Action Plan for Jobs bets big on IoT with Dublin smart districts

25 Jan 2016

Prior to the upcoming General Election, the Government has released its Dublin Action Plan for Jobs, with the aim of not just creating 66,000 jobs in the region by 2020, but also developing smart internet of things (IoT) districts.

The region’s Action Plan for Jobs has big plans for the capital and its surrounding county and is the final regional plan for the country that is part of an overall €250m investment over the next four years.

With the Government aiming to create 66,000 jobs across all sectors in Dublin, it will do much to recover the estimated 90,000 jobs that were lost in Dublin between the heights of the recession from 2008 until 2011.

Of no surprise is a focus on start-ups, with an aim to increasing the number of businesses starting and surviving by 25pc and eventually delivering a 30pc increase in Irish companies growing to scale.

The key areas the Government has pinpointed for development include fintech, big data and software, with incentives such as the establishment of something called StartUpSpaceDublin, which is, unsurprisingly, planned to be a space to promote start-ups in Dublin.

Rolling out of smart districts

Between now and 2018, according to the plan, there will be a 20pc increase in spend on R&D from foreign companies, a 20pc increase made by Irish companies, with 33pc collaborations between business and research/tech centres.

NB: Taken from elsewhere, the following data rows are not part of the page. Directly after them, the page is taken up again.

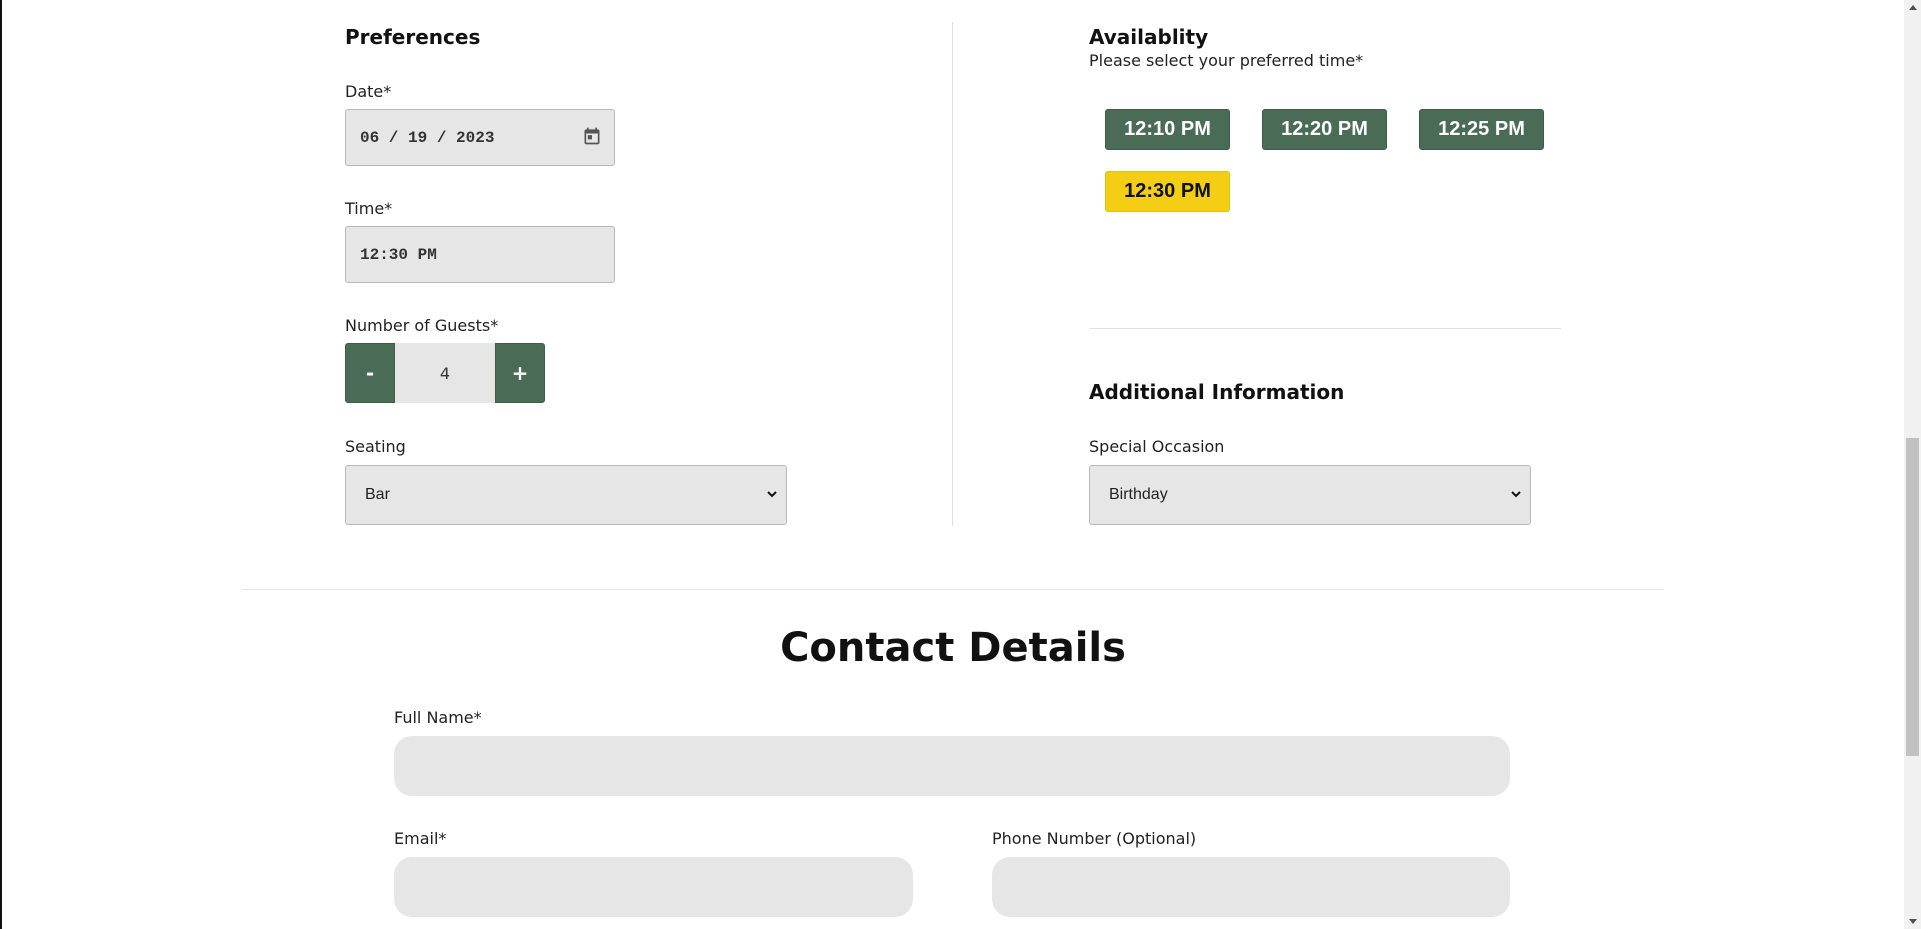 The image size is (1921, 929). What do you see at coordinates (1217, 392) in the screenshot?
I see `additional-info-title: Additional Information` at bounding box center [1217, 392].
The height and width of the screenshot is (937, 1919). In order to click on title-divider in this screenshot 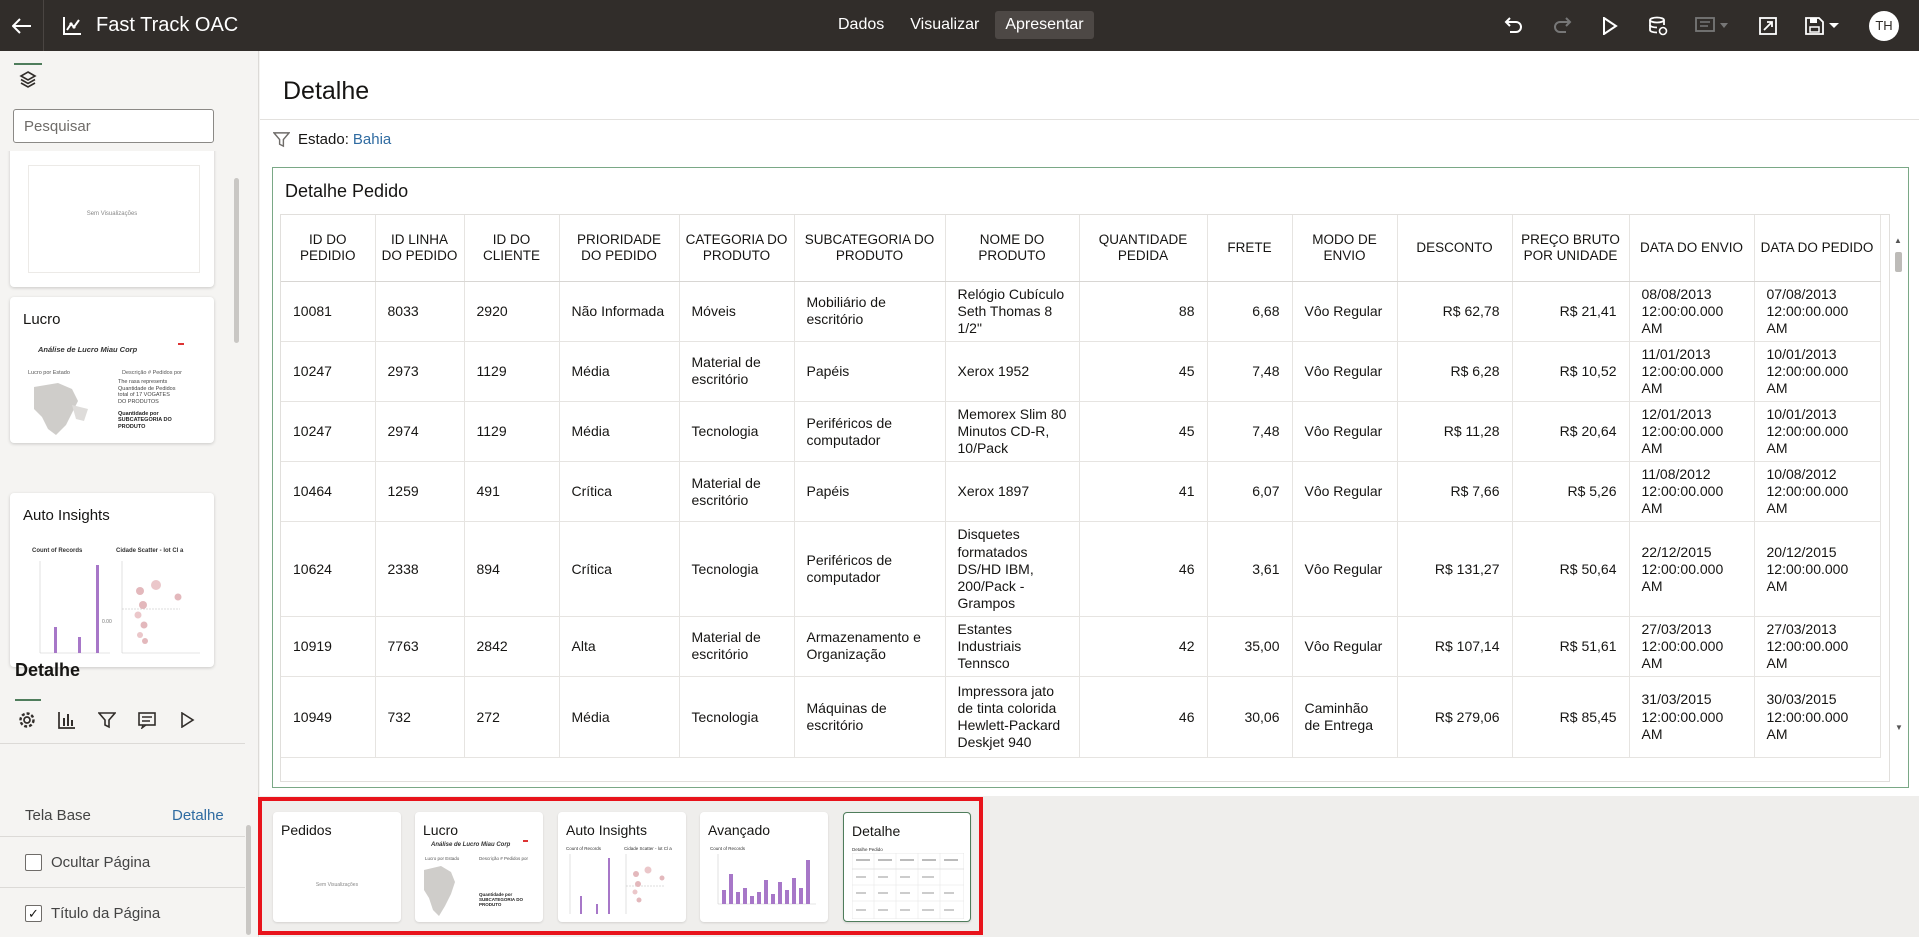, I will do `click(1090, 120)`.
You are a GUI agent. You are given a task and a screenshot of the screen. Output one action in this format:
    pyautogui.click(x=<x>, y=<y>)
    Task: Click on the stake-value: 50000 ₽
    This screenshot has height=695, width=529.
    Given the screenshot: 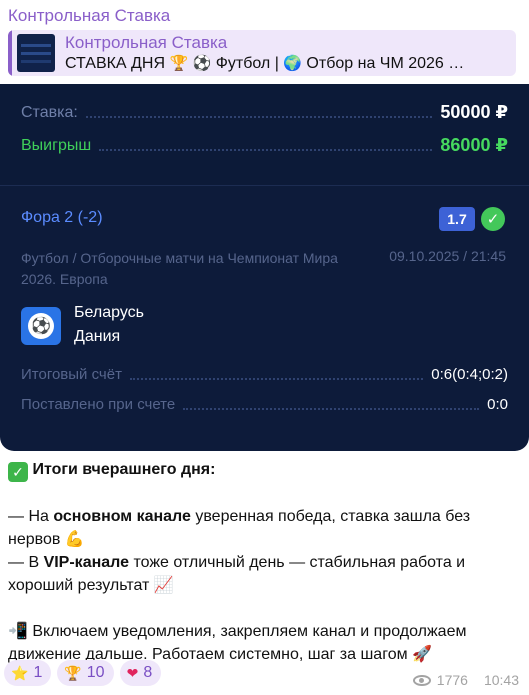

The development of smart cities technology is also high on the Government’s priority list, with a vision of Dublin as “the ideas capital”, which will involve the four local authorities rolling out ‘smart districts’ as part of a Dublin IoT demonstrator project and a ‘street of the future’ project.

Dublin’s creative industry will also be boosted with plans to expand the sector, although exact details of how it plans to do this have not been revealed.

The Tánaiste, Joan Burton TD, said of the plan’s launch: “As our capital city, Dublin has a key role to play in driving Ireland’s economic growth. It has a dynamic energy and diversity that has enabled it to punch above its weight in an international context.

“Yet we know that the region faces its own challenges. So it’s essential that we respond to those challenges in a way that continues to drive up employment and opportunities across the Dublin region – and that’s precisely what this plan will do.”